The Bush camp still does not seem entirely comfortable with all the planks of its platform. Bush took a softer line on an abortion question last week, answering a hypothetical question about his granddaughter by saying it would be her own choice - "who else's could it be?"

Barbara Bush's statement was even more clearly aligned with an abortion-rights view. She called abortion a "personal choice" that the platform should not deal with.

"I agree with the Clinton analysis that they want it both ways," says James Davis, a political scientist at Washington University in St. Louis.

Republican Party chairman Richard Bond, at a Monitor lunch here this weekend, would not call the platform an accurate picture of his party's principles, but said instead he was satisfied if "in some cases we are a counter balance to something very, very extreme over on the Democratic side." Platforms for candidates

Party platforms are not enforceable. Few people read them, and elected officials seldom refer to them once an election is over.

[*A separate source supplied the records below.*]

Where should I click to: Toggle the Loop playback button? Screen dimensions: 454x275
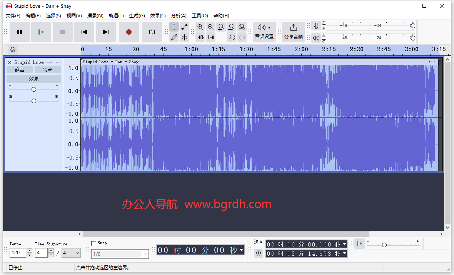(x=152, y=32)
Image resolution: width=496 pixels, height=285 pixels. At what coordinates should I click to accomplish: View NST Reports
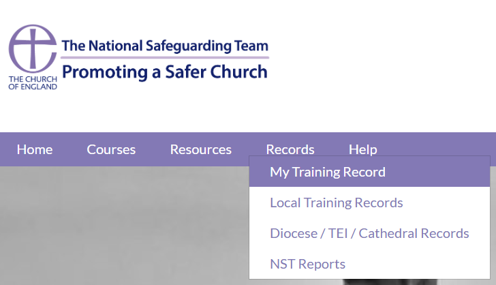[x=307, y=264]
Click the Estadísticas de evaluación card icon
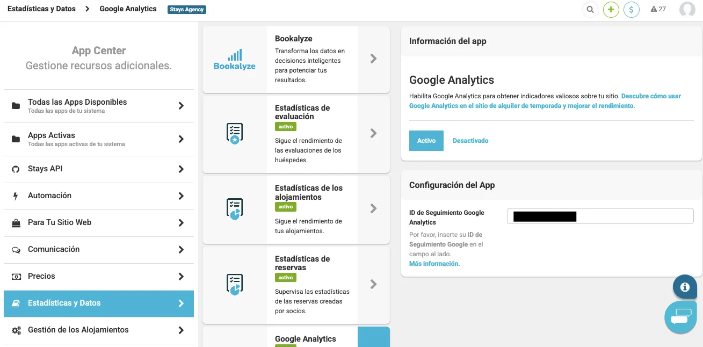 pos(235,134)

But platforms can be important to a campaign. Because both sides use platforms to define themselves and each other, the essential messages in platforms filter out to the public.

Platform planks matter to candidates. Paul Tsongas, for example, negotiated to the last to win a separate plank in the Democratic platform affirming the rights of homosexuals.

Unless the GOP platform is altered today, it will call for a "human life amendment" to the Constitution banning virtually all abortions.

The platform also opposes treating homosexuals as a protected minority under civil rights statutes or allowing same-sex couples to adopt children or provide foster care. And it supports voluntary prayer in the schools and calls for neutrality toward particular religions, but not toward religion itself.

The larger themes of the platform invoke the victories at home and abroad of free markets over centralized government bureaucracies.

"Never again will people trust planners and paper shufflers more than they trust themselves," it reads.